Abstract

Innovative Online Educational Portal Improves Disease-Specific Reproductive Knowledge Among Patients With Inflammatory Bowel Disease

Wierstra K1, Sutton R1, Bal J1, Ismond K1, Dieleman L1, Halloran B1, Kroeker K1, Fedorak R1, Berga KA2, Huang V1. Inflamm Bowel Dis. 2018 May 30. doi: 10.1093/ibd/izy161. [Epub ahead of print]
 
     

Author information

1 Division of Gastroenterology, Faculty of Medicine and Dentistry, University of Alberta, Edmonton, AB, Canada.

2 Faculty of Nursing, MacEwan University, Edmonton, AB, Canada.

Abstract

BACKGROUND: Inflammatory bowel disease (IBD) is often diagnosed in early adulthood, affecting patients through their reproductive years. Many patients, lacking knowledge about IBD and reproduction, make uninformed decisions. Although patients have turned to the Internet for information, it remains unclear if online resources are effective for improving and retaining IBD-specific reproductive knowledge. We aimed to elucidate if a multimedia vs text-only online educational intervention could improve IBD-specific reproductive knowledge for more than 6 months.

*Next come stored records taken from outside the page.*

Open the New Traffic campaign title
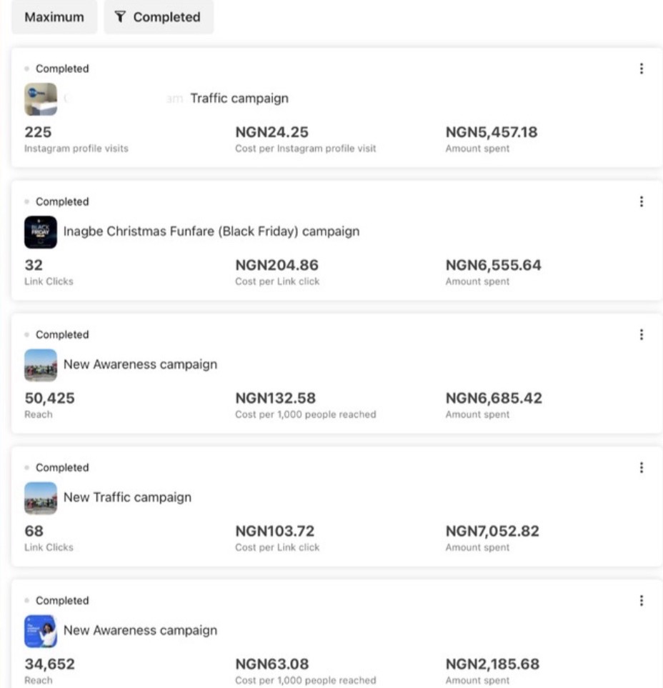Image resolution: width=663 pixels, height=688 pixels. coord(127,497)
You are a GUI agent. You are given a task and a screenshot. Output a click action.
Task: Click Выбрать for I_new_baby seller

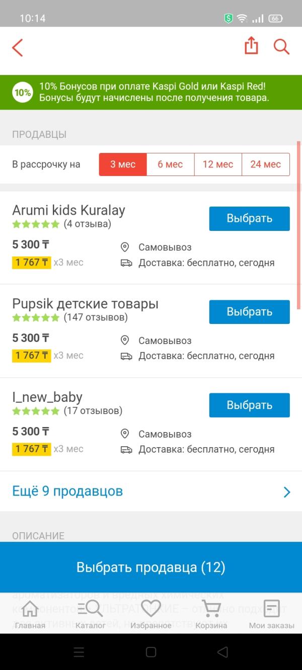pos(250,405)
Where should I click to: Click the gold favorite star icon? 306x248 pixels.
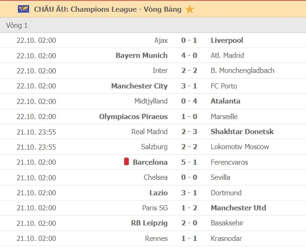click(x=189, y=9)
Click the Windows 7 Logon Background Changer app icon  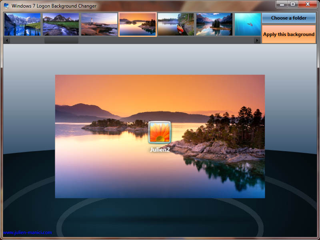point(6,6)
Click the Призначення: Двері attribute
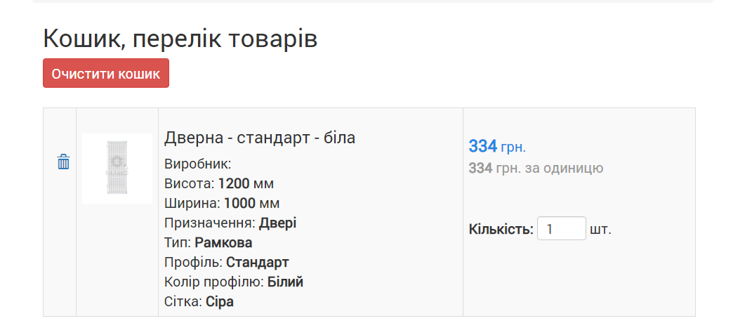Image resolution: width=745 pixels, height=335 pixels. [x=230, y=223]
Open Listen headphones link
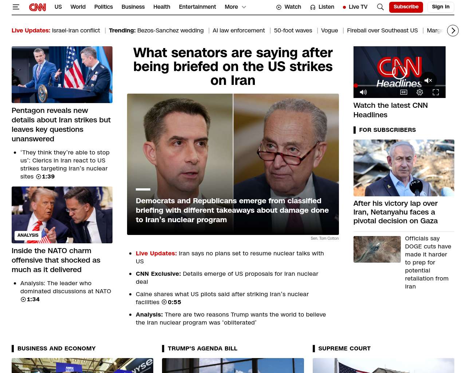This screenshot has height=373, width=466. (x=322, y=7)
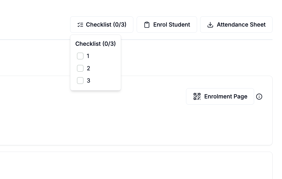Click the Enrol Student button label
The height and width of the screenshot is (179, 282).
click(x=171, y=25)
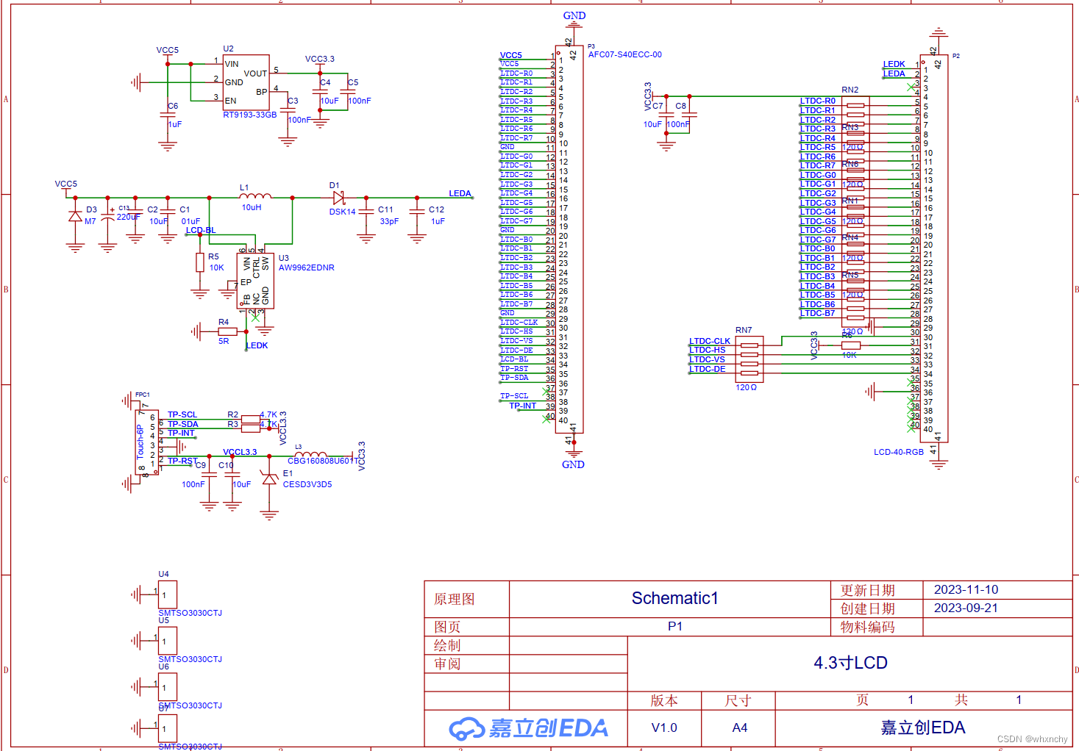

METHODS: We developed a website covering genetics, fertility, surgery, pregnancy, medications, delivery, and postpartum in the context of IBD. Adult IBD patients were randomized into study groups (multimedia or text-only) and provided 60-day access. Participants completed pre-, post-, and 6+ month-postintervention pregnancy knowledge (CCPKnow) questionnaires. Results were compared using nonparametric tests.

RESULTS: Of 111 registered participants, 78 (70.3%) completed pre- and postintervention questionnaires, and 37 (47.4%) subsequently completed the 6+ month questionnaire. Demographics were as follows: median age (interquartile range [IQR]) 29.3 (25.6-32.9) years, Crohn's disease n = 54 (69.2%), females n = 63 (80.3%), of which n = 5 (7.9%) were pregnant and n = 19 (30.2%) had previously been pregnant. The median CCPKnow scores (/17) (IQR) were 8.0 (3.0-10.0) pre-intervention, 16.0 (13.00-17.00) postintervention, and 14.0 (12.0-15.0) 6+ months postintervention. The median within-subject increase in score was 6.5 pre- to postintervention, and 4.0 pre- to 6+ months postintervention (both P < 0.001). The median increase in score (pre- to post-) was 8.0 for the multimedia group and 6.0 for the text-only group (P = 0.216).

CONCLUSIONS: An evidence-based, online educational portal can significantly improve and maintain IBD-specific reproductive patient knowledge for more than 6 months.